**Stored items:**
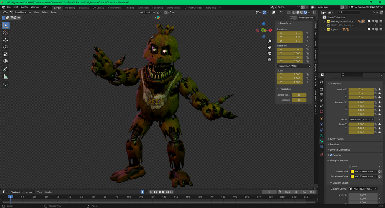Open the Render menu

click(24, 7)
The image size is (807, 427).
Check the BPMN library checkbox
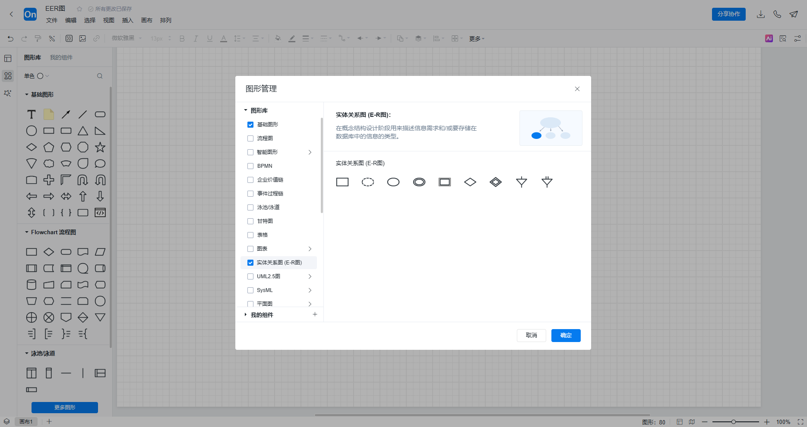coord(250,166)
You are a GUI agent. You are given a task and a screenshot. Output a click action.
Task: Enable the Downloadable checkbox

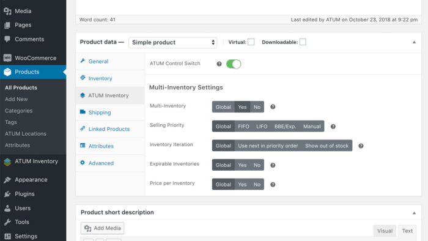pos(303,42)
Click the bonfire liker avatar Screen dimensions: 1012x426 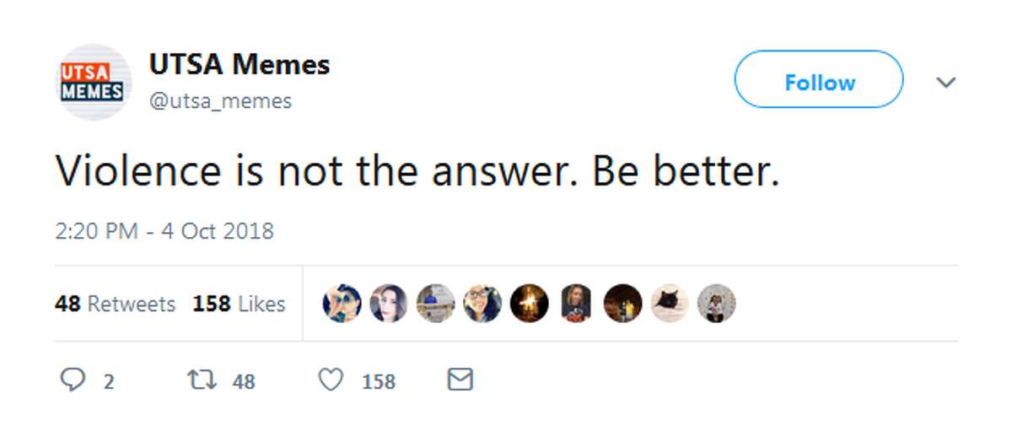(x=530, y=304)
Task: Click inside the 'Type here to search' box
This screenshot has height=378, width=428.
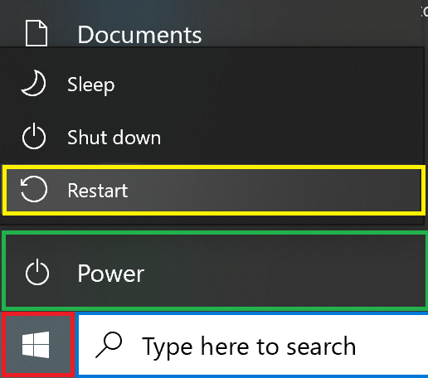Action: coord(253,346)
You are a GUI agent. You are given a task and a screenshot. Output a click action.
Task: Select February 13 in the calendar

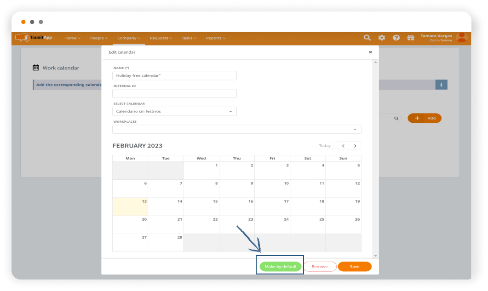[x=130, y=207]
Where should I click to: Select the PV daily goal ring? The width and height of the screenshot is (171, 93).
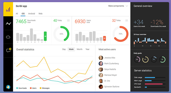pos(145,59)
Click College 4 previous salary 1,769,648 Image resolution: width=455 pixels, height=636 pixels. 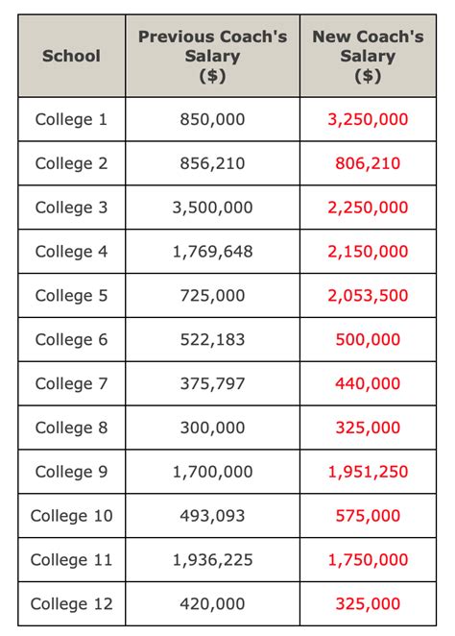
...
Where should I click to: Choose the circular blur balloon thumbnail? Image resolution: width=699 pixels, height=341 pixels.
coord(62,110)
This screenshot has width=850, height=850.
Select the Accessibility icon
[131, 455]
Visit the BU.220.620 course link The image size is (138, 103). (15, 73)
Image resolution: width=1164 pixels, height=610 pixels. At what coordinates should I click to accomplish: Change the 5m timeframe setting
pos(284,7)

**Task prompt:** Scan the data for lines containing "size" and copy all of them.

**Answer to this exercise:**
The image size is (807, 427).
Visit the BU.220.620 course link The image size is (138, 103). (15, 73)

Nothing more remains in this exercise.